The Proton vehicle lifted off from Pad 39 at the cosmodrome at 2:44 a.m. today local time (3:44 p.m. EST Wednesday, 20:44 GMT Wednesday). After a 9-hour-12-minute mission, the launcher released the satellite into a geosynchronous transfer orbit.

The satellite will eventually go into operation at 19.2 degrees East longitude for SES ASTRA of Luxembourg.

Proton is Russia's premier heavy-launch vehicle, and is manufactured by Khrunichev Space Center of Moscow. Khrunichev is the majority owner of ILS.

The ASTRA 1M mission is the third launch for ILS since mid-August. Although the satellites were for different customers, all three were built on the Eurostar 3000 bus by EADS Astrium of France. In addition to the ILS launches, there was one Russian federal mission on Proton during that time frame as well.
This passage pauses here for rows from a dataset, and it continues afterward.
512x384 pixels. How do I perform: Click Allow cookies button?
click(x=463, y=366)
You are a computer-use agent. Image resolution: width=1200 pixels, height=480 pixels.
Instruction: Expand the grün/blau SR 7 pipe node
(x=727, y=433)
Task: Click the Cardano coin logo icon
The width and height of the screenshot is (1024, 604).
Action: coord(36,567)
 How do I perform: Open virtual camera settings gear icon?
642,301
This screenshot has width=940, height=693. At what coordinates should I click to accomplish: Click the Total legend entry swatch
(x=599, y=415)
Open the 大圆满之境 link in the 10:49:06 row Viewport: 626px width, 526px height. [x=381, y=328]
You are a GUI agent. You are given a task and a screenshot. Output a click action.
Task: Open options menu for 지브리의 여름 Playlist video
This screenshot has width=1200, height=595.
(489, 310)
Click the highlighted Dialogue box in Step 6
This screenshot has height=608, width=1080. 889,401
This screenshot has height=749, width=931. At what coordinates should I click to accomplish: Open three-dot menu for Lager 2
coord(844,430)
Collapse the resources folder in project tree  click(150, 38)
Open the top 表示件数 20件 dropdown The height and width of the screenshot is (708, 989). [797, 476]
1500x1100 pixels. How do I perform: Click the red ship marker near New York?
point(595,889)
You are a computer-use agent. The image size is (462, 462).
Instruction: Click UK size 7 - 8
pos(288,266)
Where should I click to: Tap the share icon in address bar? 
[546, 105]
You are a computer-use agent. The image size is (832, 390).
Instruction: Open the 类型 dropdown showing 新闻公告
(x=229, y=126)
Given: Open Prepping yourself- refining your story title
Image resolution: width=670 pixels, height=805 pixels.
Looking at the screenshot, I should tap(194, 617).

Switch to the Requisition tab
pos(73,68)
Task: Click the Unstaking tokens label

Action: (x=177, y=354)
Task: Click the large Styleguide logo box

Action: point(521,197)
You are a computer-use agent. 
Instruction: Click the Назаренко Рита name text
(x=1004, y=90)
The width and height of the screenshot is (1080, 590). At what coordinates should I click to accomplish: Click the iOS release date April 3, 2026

"SES is a long-time customer, and in fact was the first ILS customer to launch on Proton," said ILS President Frank McKenna. "We thank SES for its confidence in Proton and for supporting us during our return-to-flight activities, the implementation of the Khrunichev Quality Initiative and now the successful launch of ASTRA 1M."

"We are very proud and satisfied that the ASTRA 1M launch has been a success," said Ferdinand Kayser, president and CEO of SES ASTRA.

"ASTRA 1M will benefit our customers and allow them to broadcast additional high-definition channels. The success of the ASTRA 1M launch is an important milestone for SES ASTRA and we would like to underline the very good cooperation with our launch partners, International Launch Services and EADS ASTRIUM."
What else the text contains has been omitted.